Do we make contentment a way of life, embracing the moment despite our feelings, our fears, and our past failures?  I don’t speak of the times when our spirits are heightened by familiar joys and favorite pastimes.  I mean the still, quiet morning after a grueling move… the social gathering with unfamiliar faces… the prospect of a rote, unhallowed task.  Do we view our neighborhood – and our neighbor – eye to eye, intent on seeing the beautiful and the good?

More importantly, we face a choice in the midst of life’s heartaches.  We can slowly withdraw, or be fully alive.  We can fortify ourselves against loss, or choose to love through the pain.

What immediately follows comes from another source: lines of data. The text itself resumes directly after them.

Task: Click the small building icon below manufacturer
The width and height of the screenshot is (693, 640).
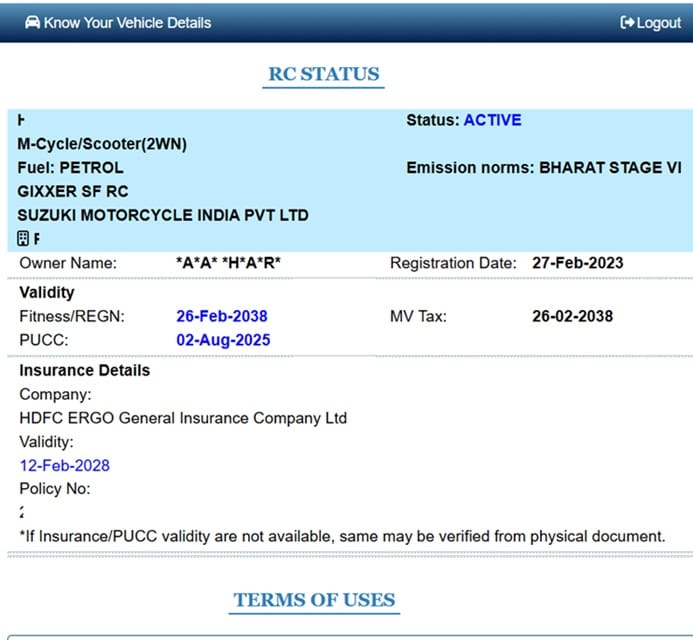Action: [x=24, y=239]
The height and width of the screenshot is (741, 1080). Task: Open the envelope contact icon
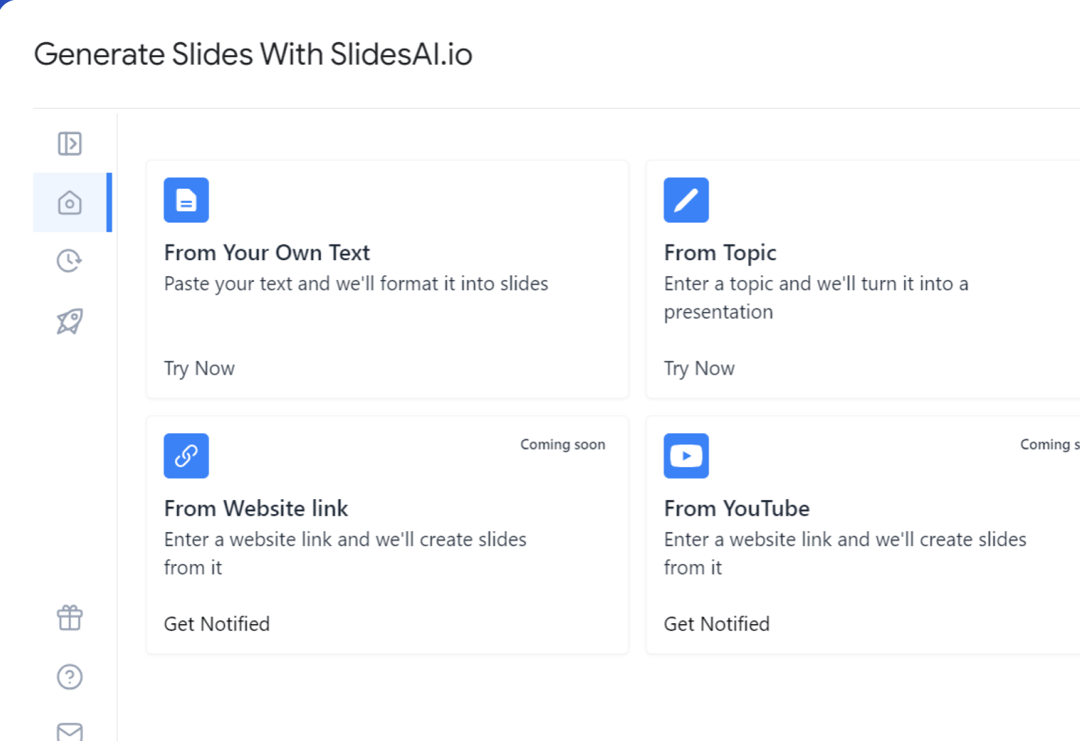click(x=70, y=731)
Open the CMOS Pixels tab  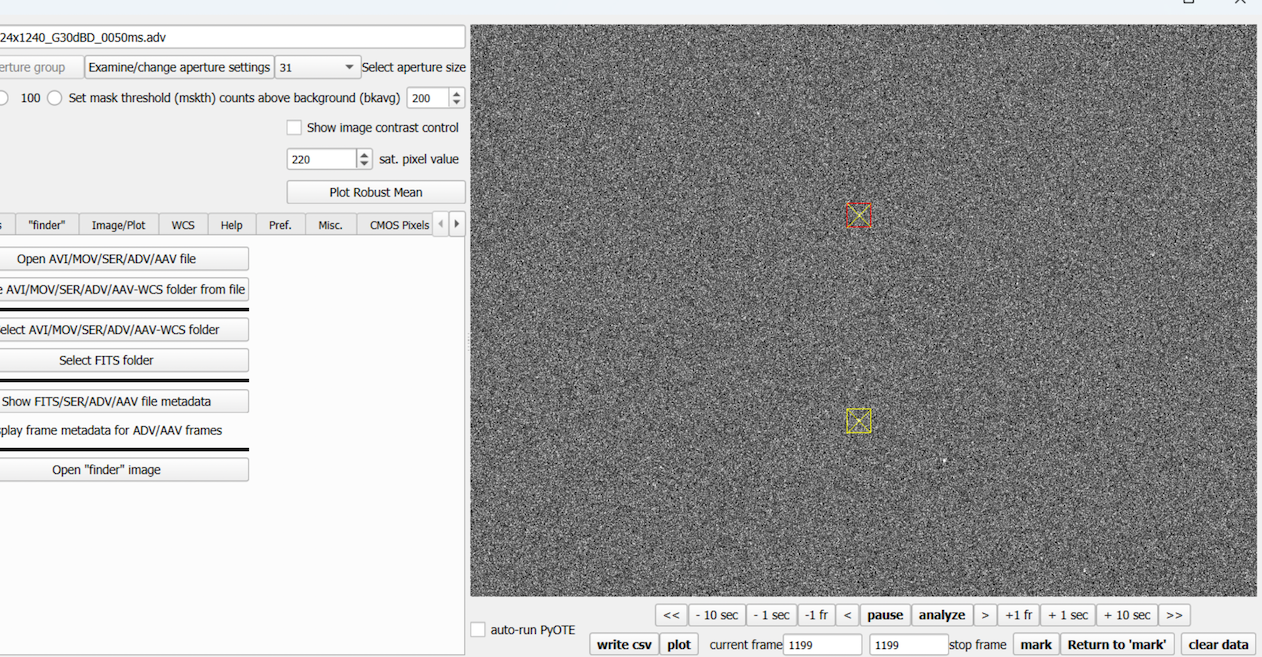click(398, 225)
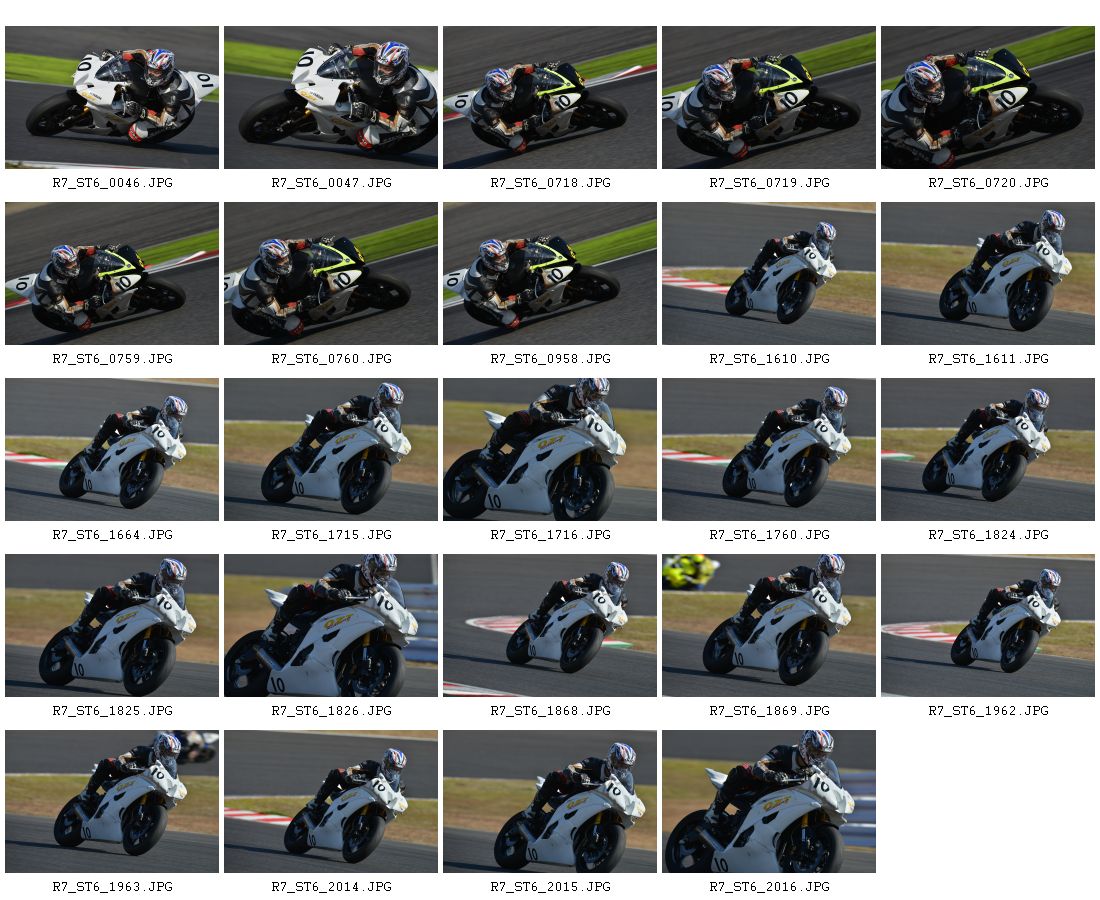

The true heroes and heroines are not stars of the silver screen, but men and women who choose to love when life is fragile.  They are the wise few who understand the truth of human life, and dare to engage it with the truth of divine love.

New Beginnings

May 24, 2011

Dear Reader,

“Waterlilies,” like a small newborn child, is a testament of faith in a doubting world.   If you have stepped through the doors of a crisis pregnancy center, if you have entrusted your infant to neonatal nurses, if you have passed through the fire with miracle babies, I hope you will embrace this celebration of life – no matter how small.

My motif is drawn from a liberal arts college.  The campus arboretum, my favorite haunt for rambles and dreams, always led me to a water lily pond and an old wooden bridge.  I hope these writings lead you there, too.